Nuove evidenze sull'uso dei DOACs nella trombofilia
Uno studio che ha analizzato 10 ricerche diverse ha confrontato i DOACs con i farmaci anticoagulanti tradizionali (come i VKA) in persone con trombofilia e tromboembolismo venoso (coaguli nelle vene).
Trombofilia a basso rischio
- Include persone con mutazioni genetiche come il fattore V di Leiden, la mutazione del gene della protrombina o con un aumento del fattore VIII.
- In questi casi, i DOACs hanno mostrato solo un leggero aumento non significativo di nuovi coaguli.
- Gli autori dello studio affermano che i DOACs sono sicuri e possono essere usati in queste situazioni.
Trombofilia rara ad alto rischio
- Include deficit di proteina C o proteina S, che sono proteine che aiutano a prevenire la coagulazione eccessiva.
- I dati disponibili sono promettenti ma limitati, perché sono stati studiati pochi pazienti e per un periodo breve.
- Per questo motivo non si possono ancora trarre conclusioni certe sulla sicurezza dei DOACs in questi casi.
Sindrome da anticorpi antifosfolipidi
- Si tratta di una forma acquisita di trombofilia, dovuta alla presenza di anticorpi che aumentano il rischio di coaguli.
- Studi precedenti avevano suggerito un possibile aumento delle recidive di trombosi con i DOACs.
- Lo studio di Elsebaie e colleghi ha mostrato risultati simili a quelli di pazienti senza trombofilia, quindi non un peggioramento significativo.
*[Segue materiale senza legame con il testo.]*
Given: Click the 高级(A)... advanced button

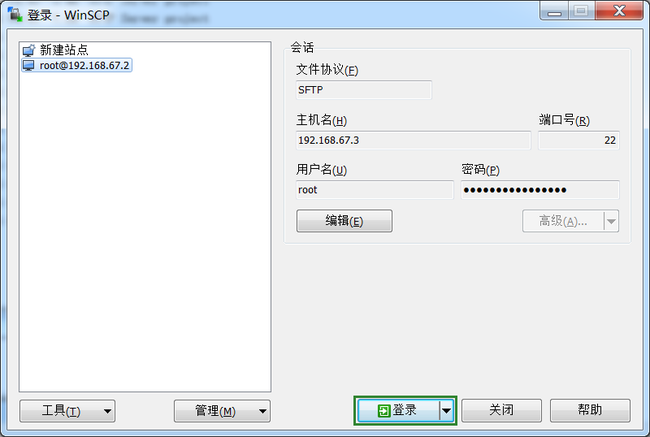Looking at the screenshot, I should (x=563, y=221).
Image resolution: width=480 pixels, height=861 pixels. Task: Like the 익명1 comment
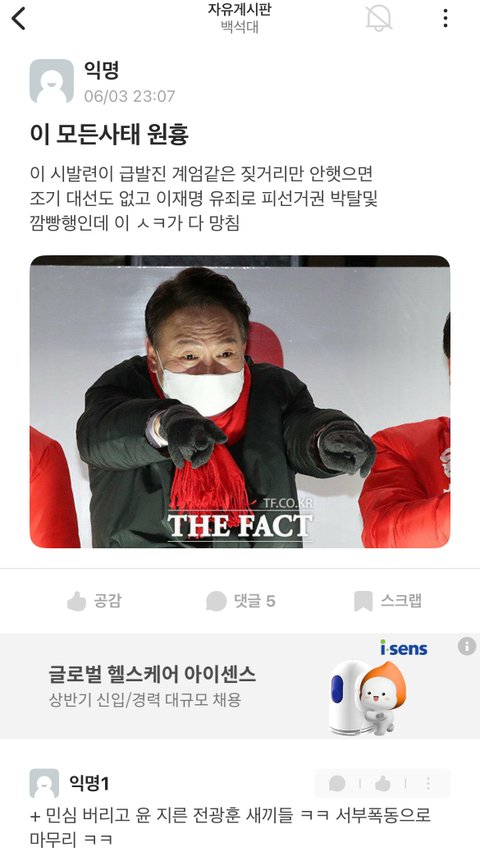coord(382,784)
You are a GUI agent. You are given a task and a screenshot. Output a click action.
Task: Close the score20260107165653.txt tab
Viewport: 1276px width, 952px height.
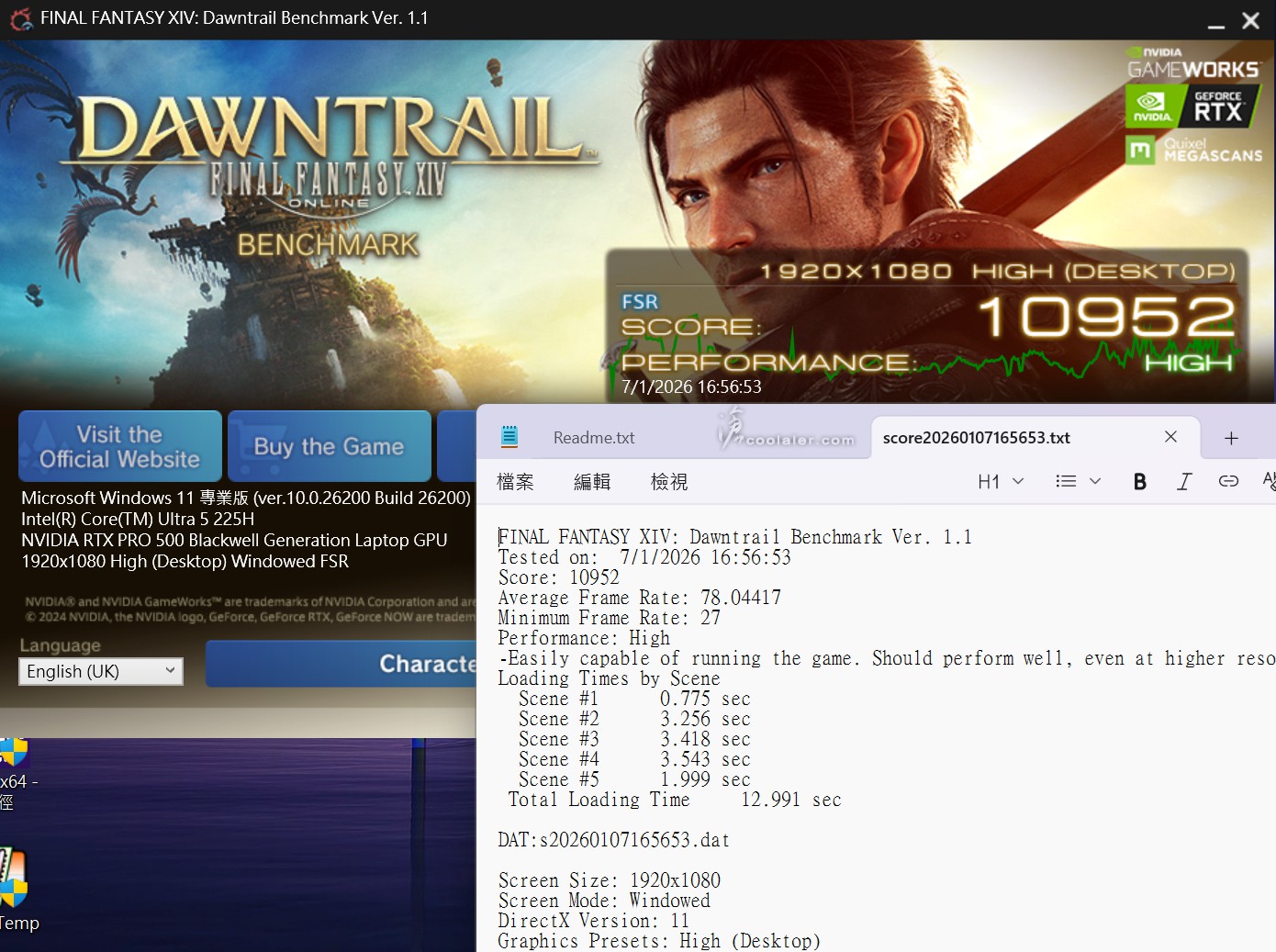pyautogui.click(x=1170, y=437)
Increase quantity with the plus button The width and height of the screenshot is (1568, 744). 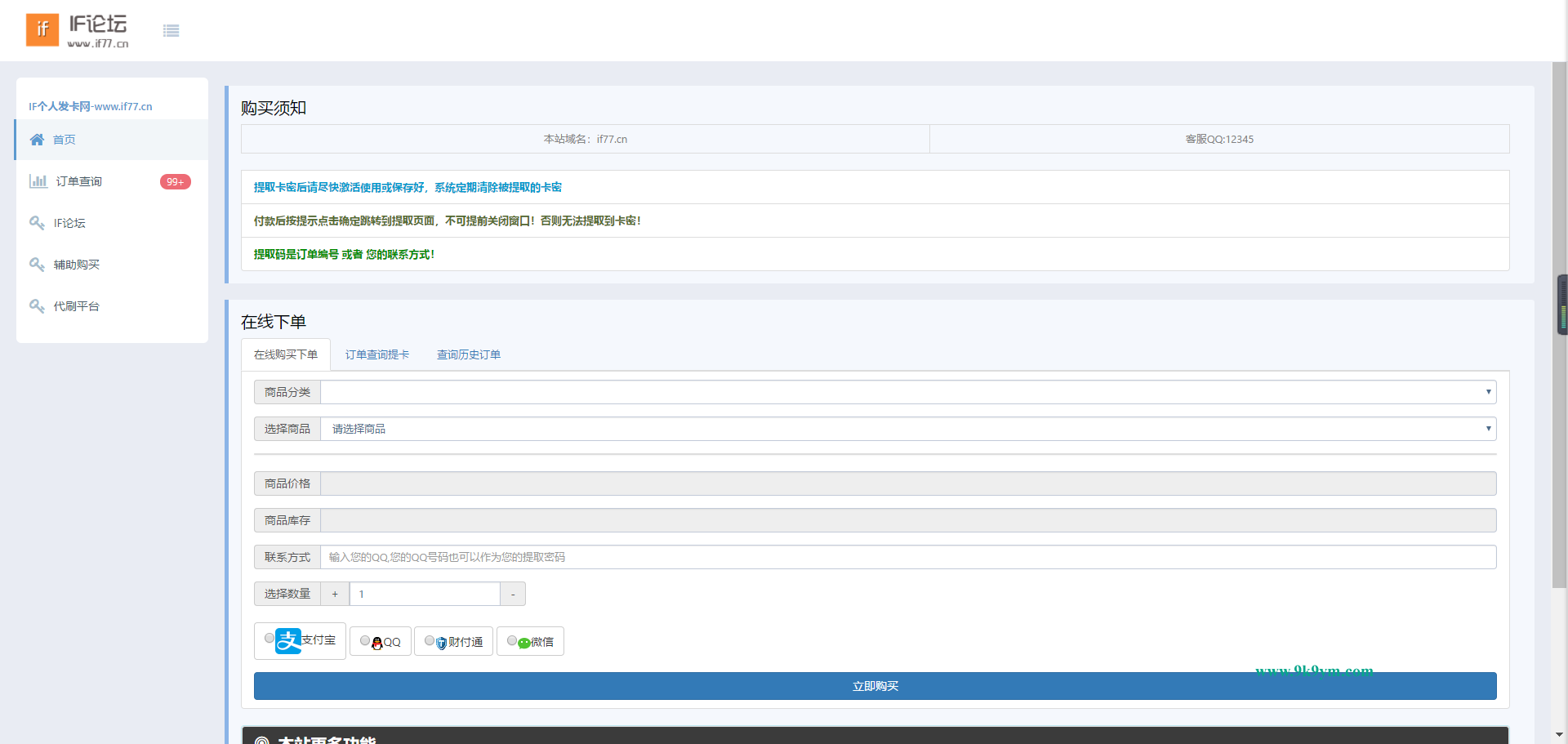pyautogui.click(x=335, y=594)
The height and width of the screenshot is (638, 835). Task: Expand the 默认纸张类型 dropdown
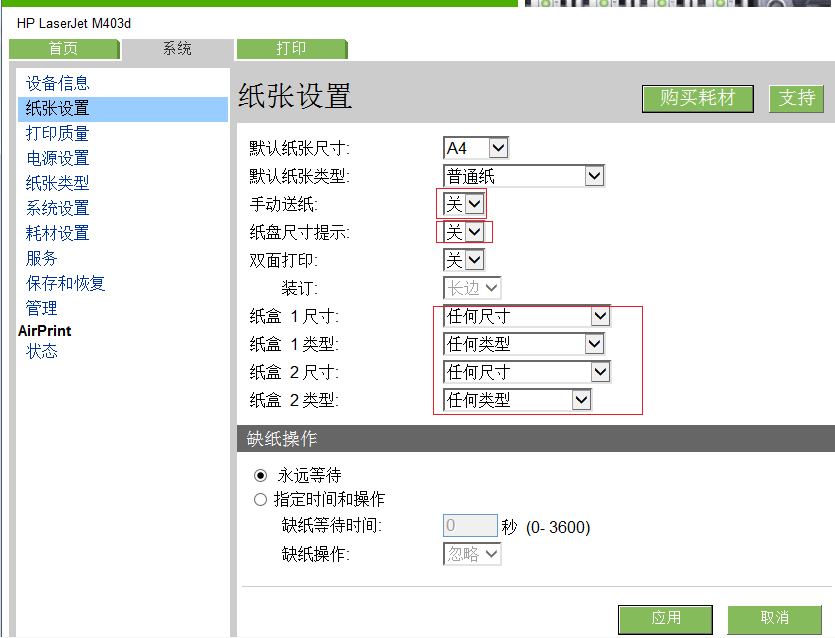[524, 176]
- Un'eccezione riguarda i pazienti con tripla positività (anticorpi del lupus, glicoproteina beta 2 e antifosfolipidi), per i quali due studi con il farmaco rivaroxaban non hanno dato risultati favorevoli.
- In questi casi i DOACs sono ancora sconsigliati.
In conclusione
Le nuove ricerche indicano che i DOACs sono una possibile opzione anche per molti pazienti con trombofilia, soprattutto per quelli a basso rischio. Tuttavia, in alcune forme più rare o complesse, come la tripla positività nella sindrome da anticorpi antifosfolipidi, è necessario ancora cautela e ulteriori studi. Nel complesso, i DOACs ampliano le possibilità di trattamento in questo ambito, ma ogni situazione richiede valutazioni specifiche.